Nay adalah nama generik Arab untuk alat-alat buluh lugas ujung terbuka yang lazimnya mempunyai enam lubang di hadapan muka agar dimainkan jari dan 1 lubang di bawah ibu jari. Nada-nada halus, sayu dihasilkan oleh tiupan enteng atas mulut tube sembari menindak jari dan ibu jari; Dengan hembusan bertenaga yang kurang lebih cukup, suara-suara dibuat pada oktave setingkat lebih tinggi atau ke bawah, dan irama-irama berskala beda dapat dimainkan sambil memanfaatkan nay-nay yang panjangnya bervariasi. Kendatipun sangat bersahaja, nay itu luar biasa dapat beradaptasi dengan baik. Warna suara poetis membuatnya terutama sesuai pada efek-efek murung yang mengekspresi baik rasa sukacita dan kerinduan.
Mijwiz, yang menurut sastra berarti ‘ganda’ dalam bahasa Arab, yaitu semacam klarinet buluh ganda yang populer di Siria, Libanon dan Palestina. Di Afrika Utara kesamaannya dikenal sebagai maqrum. Itu dimainkan seraya mengeluarkan pernapasan ringan melalui celah bundar pada ujung dan melakukan gerak-gerik jari atas lubang di bawah bagian depan pipa, guna menghasilkan irama-irama tertentu.

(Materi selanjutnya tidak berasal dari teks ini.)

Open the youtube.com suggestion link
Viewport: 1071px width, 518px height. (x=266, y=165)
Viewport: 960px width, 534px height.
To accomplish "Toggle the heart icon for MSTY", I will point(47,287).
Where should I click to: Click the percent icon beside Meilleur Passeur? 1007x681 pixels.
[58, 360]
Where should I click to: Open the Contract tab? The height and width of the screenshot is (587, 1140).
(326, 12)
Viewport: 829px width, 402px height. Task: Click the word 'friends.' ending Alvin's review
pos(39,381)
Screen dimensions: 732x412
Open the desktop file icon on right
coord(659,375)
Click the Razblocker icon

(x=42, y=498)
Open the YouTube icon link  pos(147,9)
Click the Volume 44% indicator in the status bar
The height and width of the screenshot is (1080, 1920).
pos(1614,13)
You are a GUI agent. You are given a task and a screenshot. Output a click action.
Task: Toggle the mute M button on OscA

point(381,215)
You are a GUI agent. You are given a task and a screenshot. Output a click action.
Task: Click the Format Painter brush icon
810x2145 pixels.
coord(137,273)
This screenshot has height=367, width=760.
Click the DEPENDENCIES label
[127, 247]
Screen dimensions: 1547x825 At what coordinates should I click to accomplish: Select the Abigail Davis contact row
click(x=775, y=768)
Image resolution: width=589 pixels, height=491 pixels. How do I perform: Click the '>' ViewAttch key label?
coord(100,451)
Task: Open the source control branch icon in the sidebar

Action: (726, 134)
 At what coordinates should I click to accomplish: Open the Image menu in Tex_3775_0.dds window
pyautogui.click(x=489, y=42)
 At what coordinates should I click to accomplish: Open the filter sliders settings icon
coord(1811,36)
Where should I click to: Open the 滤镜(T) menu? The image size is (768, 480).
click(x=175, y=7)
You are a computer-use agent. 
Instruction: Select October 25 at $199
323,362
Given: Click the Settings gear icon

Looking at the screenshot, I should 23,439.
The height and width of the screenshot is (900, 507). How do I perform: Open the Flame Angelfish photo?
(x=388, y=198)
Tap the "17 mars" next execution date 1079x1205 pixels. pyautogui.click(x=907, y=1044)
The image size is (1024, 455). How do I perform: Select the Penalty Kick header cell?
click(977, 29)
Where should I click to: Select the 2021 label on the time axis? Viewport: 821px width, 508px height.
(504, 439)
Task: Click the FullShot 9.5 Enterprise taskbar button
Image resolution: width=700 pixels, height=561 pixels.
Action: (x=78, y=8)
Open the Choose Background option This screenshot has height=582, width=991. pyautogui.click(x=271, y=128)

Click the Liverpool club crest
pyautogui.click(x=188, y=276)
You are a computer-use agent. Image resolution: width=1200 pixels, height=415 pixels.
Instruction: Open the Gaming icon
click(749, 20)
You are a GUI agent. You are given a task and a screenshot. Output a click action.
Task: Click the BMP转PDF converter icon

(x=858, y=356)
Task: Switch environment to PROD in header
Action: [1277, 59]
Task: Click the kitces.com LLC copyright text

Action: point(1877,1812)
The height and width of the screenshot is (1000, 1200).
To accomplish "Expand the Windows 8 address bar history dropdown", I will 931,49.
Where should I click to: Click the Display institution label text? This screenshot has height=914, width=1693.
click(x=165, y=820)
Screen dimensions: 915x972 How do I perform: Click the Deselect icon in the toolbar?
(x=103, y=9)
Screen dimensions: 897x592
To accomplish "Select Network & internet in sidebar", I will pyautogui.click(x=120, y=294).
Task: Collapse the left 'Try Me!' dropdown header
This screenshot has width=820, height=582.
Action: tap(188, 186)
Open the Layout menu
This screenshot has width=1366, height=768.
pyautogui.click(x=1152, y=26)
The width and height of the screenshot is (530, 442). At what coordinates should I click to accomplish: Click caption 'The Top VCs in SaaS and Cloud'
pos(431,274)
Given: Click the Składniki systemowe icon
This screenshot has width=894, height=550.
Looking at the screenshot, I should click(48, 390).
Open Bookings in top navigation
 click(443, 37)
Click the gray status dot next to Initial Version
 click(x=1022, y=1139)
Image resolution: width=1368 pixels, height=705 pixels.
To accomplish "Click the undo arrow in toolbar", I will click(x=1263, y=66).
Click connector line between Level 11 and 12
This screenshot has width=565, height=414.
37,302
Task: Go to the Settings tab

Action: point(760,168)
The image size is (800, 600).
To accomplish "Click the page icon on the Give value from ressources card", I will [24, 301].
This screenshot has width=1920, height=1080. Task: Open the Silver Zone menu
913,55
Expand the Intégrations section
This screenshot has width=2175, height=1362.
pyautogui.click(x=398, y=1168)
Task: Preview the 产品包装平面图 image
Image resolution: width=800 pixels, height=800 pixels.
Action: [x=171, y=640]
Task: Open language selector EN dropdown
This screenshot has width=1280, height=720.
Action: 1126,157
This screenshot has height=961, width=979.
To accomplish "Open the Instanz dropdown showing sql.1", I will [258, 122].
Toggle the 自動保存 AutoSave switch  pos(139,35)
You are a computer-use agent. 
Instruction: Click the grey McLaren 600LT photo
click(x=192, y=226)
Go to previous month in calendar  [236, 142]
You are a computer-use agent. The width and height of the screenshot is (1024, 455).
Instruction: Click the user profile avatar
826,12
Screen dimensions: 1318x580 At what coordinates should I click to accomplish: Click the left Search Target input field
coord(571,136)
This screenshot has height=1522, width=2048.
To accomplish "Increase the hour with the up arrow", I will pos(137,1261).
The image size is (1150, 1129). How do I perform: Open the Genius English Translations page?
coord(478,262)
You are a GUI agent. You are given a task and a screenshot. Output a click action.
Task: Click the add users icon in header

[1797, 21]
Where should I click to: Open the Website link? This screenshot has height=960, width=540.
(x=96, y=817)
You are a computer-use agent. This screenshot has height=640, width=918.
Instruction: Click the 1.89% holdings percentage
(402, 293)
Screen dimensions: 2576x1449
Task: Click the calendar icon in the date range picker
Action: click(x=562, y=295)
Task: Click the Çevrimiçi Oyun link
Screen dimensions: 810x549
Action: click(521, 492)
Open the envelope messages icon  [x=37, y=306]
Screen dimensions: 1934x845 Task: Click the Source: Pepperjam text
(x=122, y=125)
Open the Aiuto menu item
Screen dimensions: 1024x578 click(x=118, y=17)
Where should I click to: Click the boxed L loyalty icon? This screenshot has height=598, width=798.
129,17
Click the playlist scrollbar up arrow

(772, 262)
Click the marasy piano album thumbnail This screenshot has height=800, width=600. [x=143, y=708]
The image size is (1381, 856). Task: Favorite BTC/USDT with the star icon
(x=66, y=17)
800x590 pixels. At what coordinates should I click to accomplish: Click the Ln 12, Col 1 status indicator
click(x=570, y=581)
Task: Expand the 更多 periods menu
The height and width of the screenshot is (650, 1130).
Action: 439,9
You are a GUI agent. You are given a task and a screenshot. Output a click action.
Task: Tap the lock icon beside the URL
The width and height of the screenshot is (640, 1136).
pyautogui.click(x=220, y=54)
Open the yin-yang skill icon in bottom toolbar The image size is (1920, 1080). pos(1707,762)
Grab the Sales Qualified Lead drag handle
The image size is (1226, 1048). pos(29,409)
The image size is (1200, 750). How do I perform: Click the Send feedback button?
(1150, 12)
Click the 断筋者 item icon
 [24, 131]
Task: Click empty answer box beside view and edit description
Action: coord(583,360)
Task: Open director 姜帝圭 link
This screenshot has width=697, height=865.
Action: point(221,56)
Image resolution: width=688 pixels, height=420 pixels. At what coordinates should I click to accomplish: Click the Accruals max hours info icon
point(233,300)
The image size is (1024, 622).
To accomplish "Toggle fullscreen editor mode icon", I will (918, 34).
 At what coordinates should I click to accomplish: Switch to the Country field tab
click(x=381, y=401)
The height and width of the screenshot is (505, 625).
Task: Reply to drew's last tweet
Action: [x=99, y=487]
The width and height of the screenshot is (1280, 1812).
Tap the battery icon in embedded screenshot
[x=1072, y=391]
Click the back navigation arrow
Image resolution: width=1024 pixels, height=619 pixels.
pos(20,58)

Di tangan seorang pementas terampil, suara hasil mijwiz dapat baik mencerminkan pertukaran musikal antar dua keadaan hati.

Mirip sama mijwiz yakni minjayrah, suling buluh kecil yang ujungnya terbuka dimainkan dengan cara sedemikian rupa, populer antar penghuni desa pegunungan di Libanon.
Kosakata buzuq berasal dari bahasa Turki dan timbul pada ‘bashi-buzuq’, nama yang diberi pada serdadu Ottoman, sesuai dengan apa yang ditulis berarti ‘kepala terbakar’ atau ‘terbantun’.

Buzuq, yang merupakan alat esensial répertoire (persediaan lakon), adalah instrumen hybrida (campuran) yang tidak dikelompokkan antara alat klasik musik Arab dan juga tidak untuk yang dari musik Turki. Namun, instrumen ini boleh dianggap sebagai saudara bernuansa lebih mendalam ketimbang saz Turki, sebagaimana dapat dibanding demikian rupa seperti viola pada violin dalam musik Barat. Sebelum para Rahbani mempopulerkan pemakaian alat musik ini, buzuq telah dihubungkan dengan musik gitan Libanon dan Siria.

Instrumen tali gerat yang berleher panjang, buzuq Diperlengkapi 2 tali logam yang dimainkan plektrum, menghasilkan gema metalis akan tetapi berlirik.
Juga diketahui sebagai rikk, daff itu nama sebuah Arab instrumen populer yang sederajat dengan pemukul tambur Inggris. Terdiri atas bingkai bulat, terlingkup pada satu sisi dengan kulit kambing atau ikan. Pasang-pasang diskus logam ditaruh dalam bingkai agar hasilkan gemerencing ketika dipukul pakai tangan. Bunyi alat sebat ini menyetel irama sebagian banyak musik Arab, terutama pertunjukkan hasil-hasil karya klasik.